The Indian economy is one of the bright spots in an otherwise cloudy global economy with the, the head of the International Monetary Fund (IMF) said today.
Speaking in New Delhi, IMF chief Christine Lagarde said that recent policy reforms by the Narendra Modi government have resulted in improved business confidence which would boost growth.
Ms Lagarde added that the government’s latest budget was “a step in the right direction”, and singled out higher infrastructure spending for praise.
“A brighter future is being forged right before your eyes,” she said.
“By 2019, the economy will more than double in size compared to 2009. When adjusting for differences in purchase prices between economies, India’s GDP will exceed that of Japan and Germany combined.
“Indian output will also exceed the combined output of the three next largest emerging market economies—Russia, Brazil, and Indonesia. So clearly India’s weight among the group of emerging markets will increase.”

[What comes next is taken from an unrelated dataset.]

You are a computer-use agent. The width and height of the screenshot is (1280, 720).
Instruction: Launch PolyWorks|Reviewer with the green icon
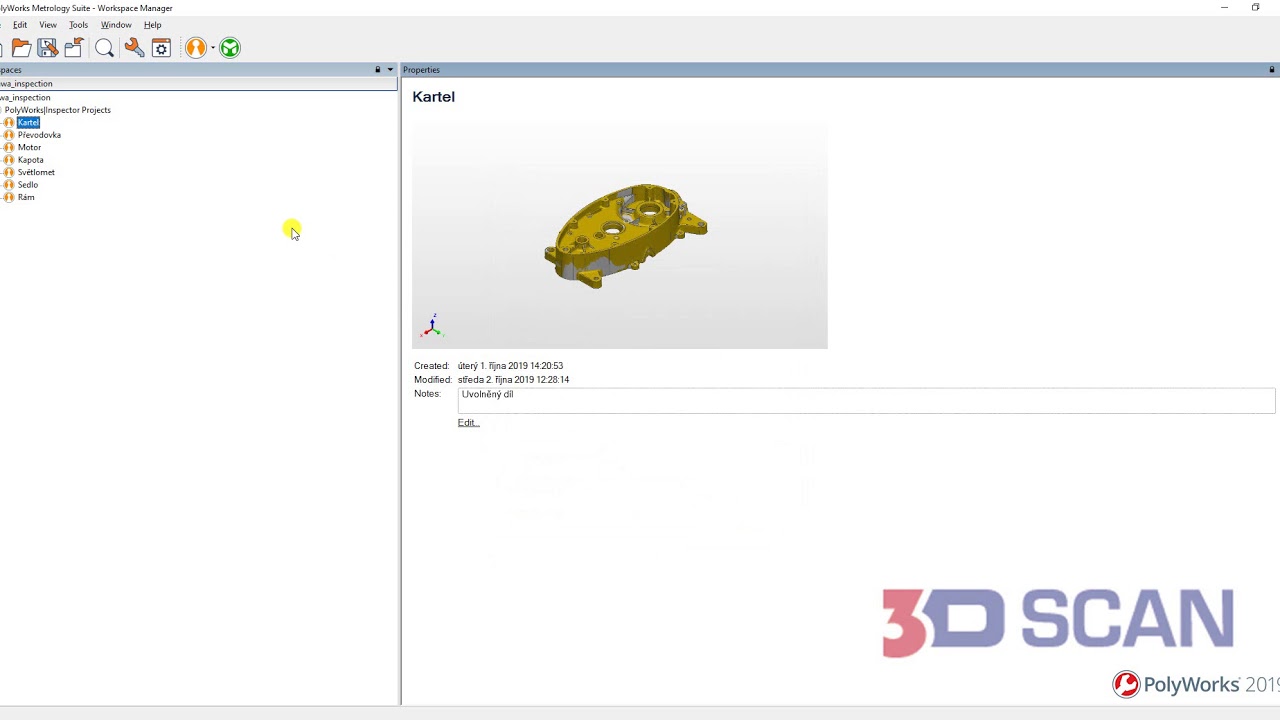(x=229, y=47)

Ms Lagarde said India was on course to overtake China by 2030 as the most populous country in the world, with the largest labour force. In comparison, the Chinese government expects the country to grow by “approximately 7pc” .

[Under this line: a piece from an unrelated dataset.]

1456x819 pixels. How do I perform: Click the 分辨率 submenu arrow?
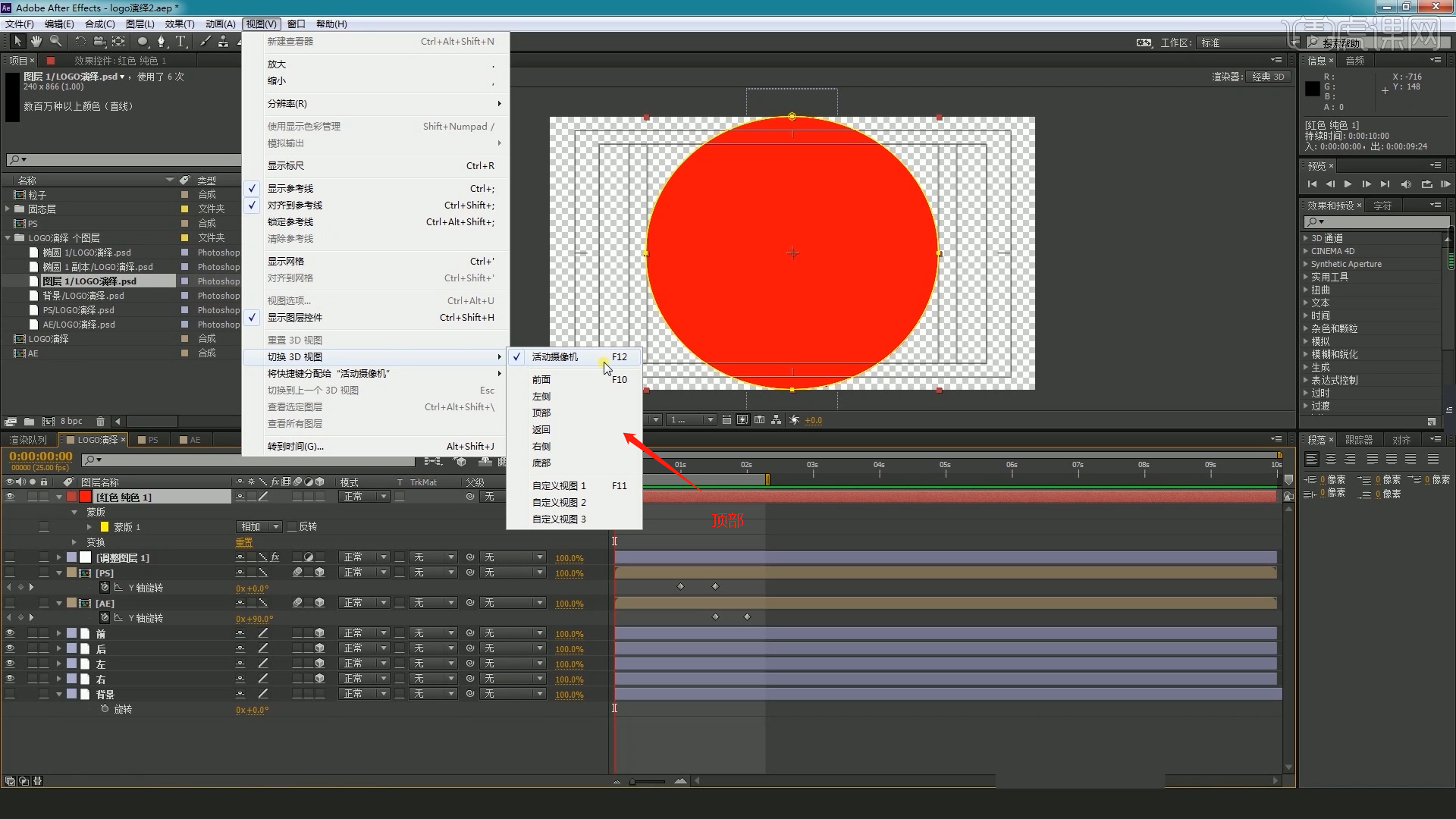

The IMF, in its latest forecast last week, said it expected the Indian economy to grow by 7.5 percent in the 2015/16 fiscal year starting on April 1, below the government’s own forecast.
But to anchor long-term growth and employ a workforce that will grow to become the world’s largest by 2030, India needs to open up its labour market to women, boost financial inclusion and invest even more in infrastructure, she said.
Lagarde cited a new IMF working paper which found that only 33 percent of women in India worked – below the global average of 50 percent and the average in East Asia of 63 percent.
Not only is female participation in the labour force low, but it has been declining since 2005.
Lagarde called this a “huge missed opportunity” and said that urgent remedies were required.